(Beginning of Record excerpts)

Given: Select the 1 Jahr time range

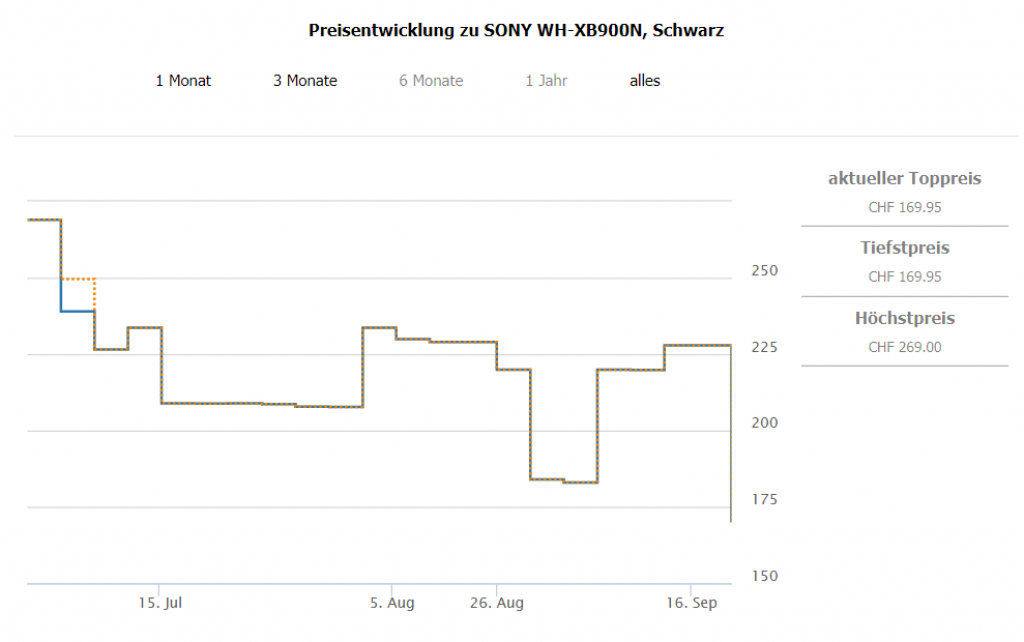Looking at the screenshot, I should click(x=546, y=81).
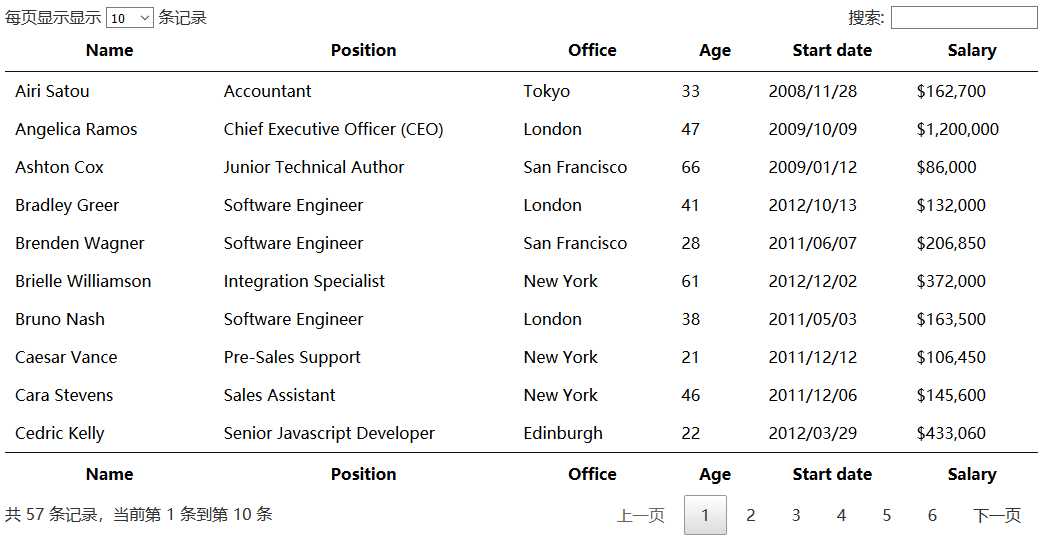The image size is (1042, 548).
Task: Jump to page 4
Action: [841, 515]
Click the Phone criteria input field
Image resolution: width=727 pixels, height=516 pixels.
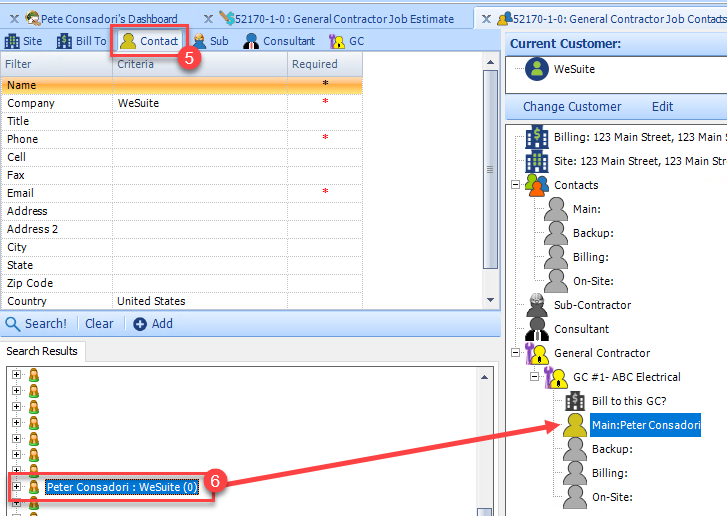[200, 139]
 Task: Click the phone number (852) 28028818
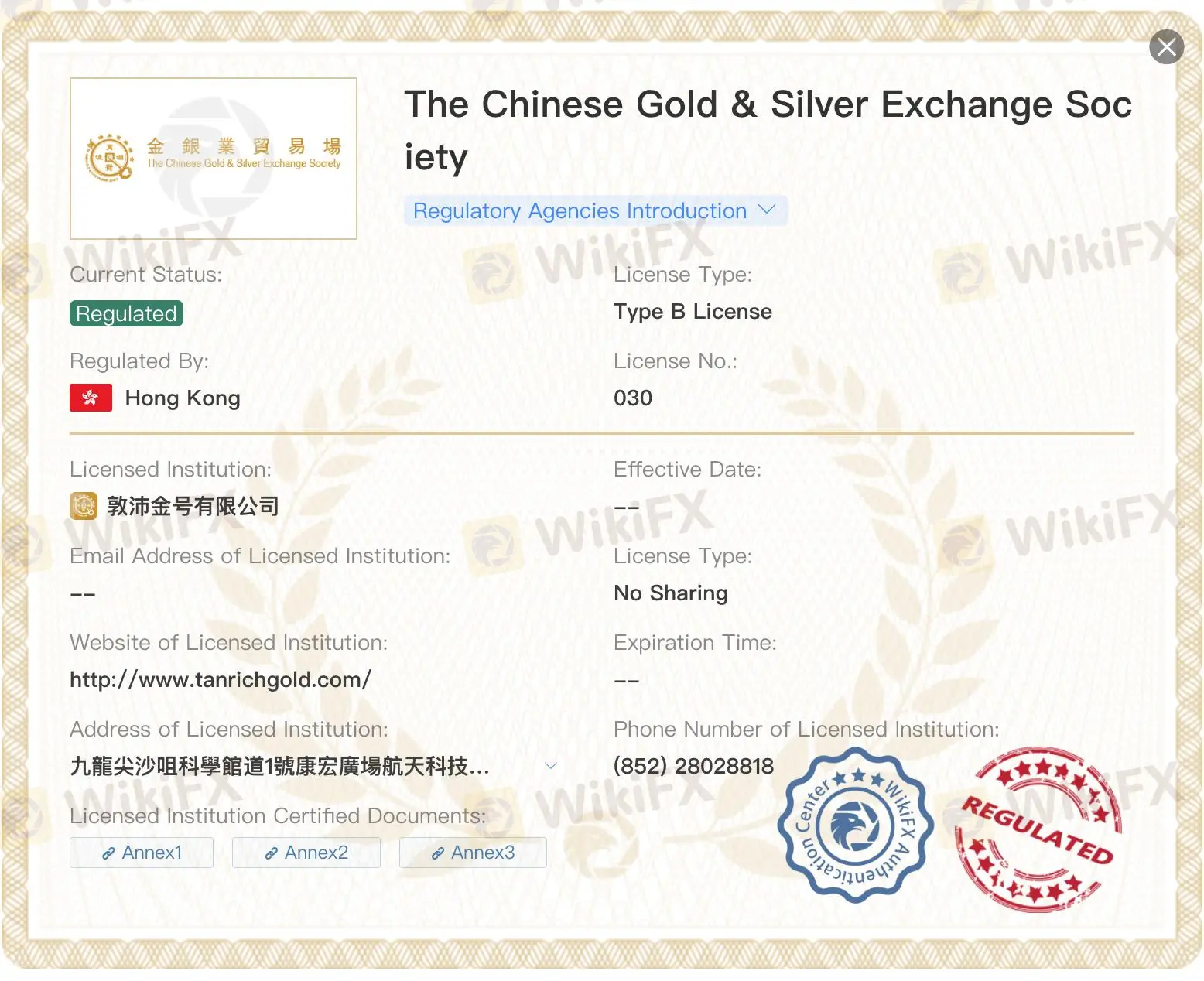693,765
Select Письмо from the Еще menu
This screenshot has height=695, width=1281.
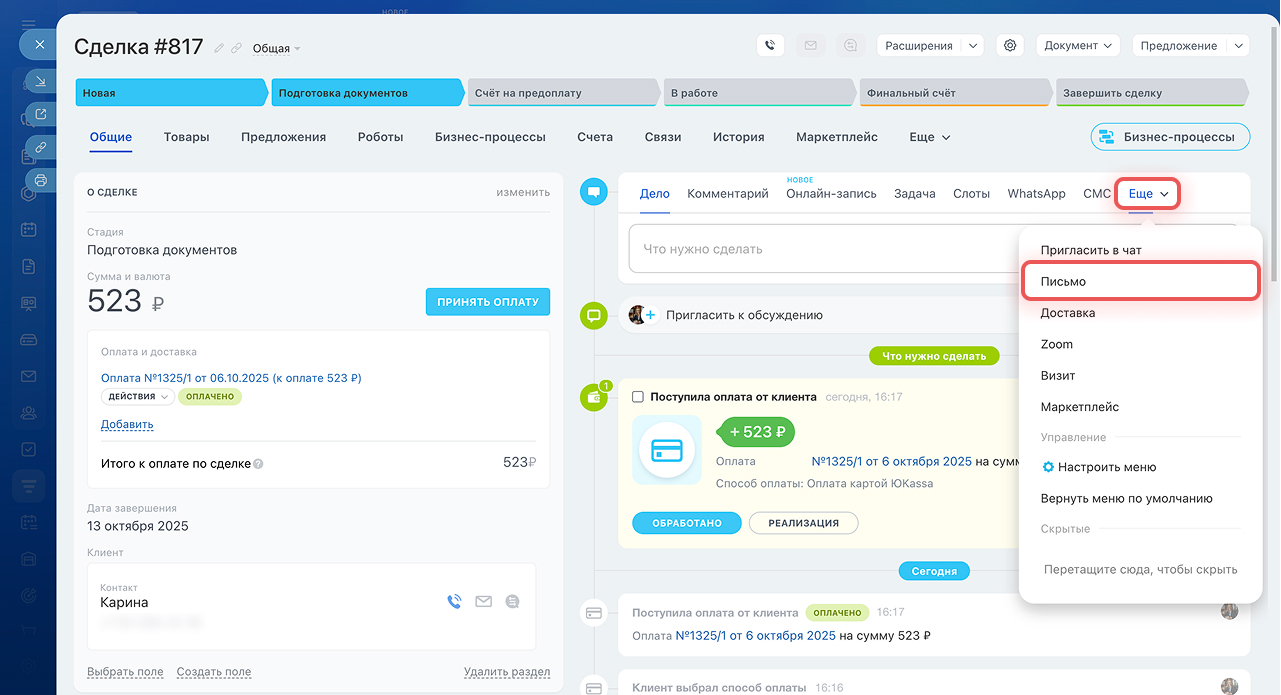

(End of Record excerpts)

### Assigned task
An exact repetition of all the records above is required, excluding the pictures.

### The answer
Given: Select the 1 Jahr time range

Looking at the screenshot, I should click(x=546, y=81).
The image size is (1042, 548).
Task: Jump to page 4
Action: [841, 515]
Click the Phone criteria input field
Image resolution: width=727 pixels, height=516 pixels.
[200, 139]
 Task: Click the phone number (852) 28028818
693,765
Select Письмо from the Еще menu
This screenshot has height=695, width=1281.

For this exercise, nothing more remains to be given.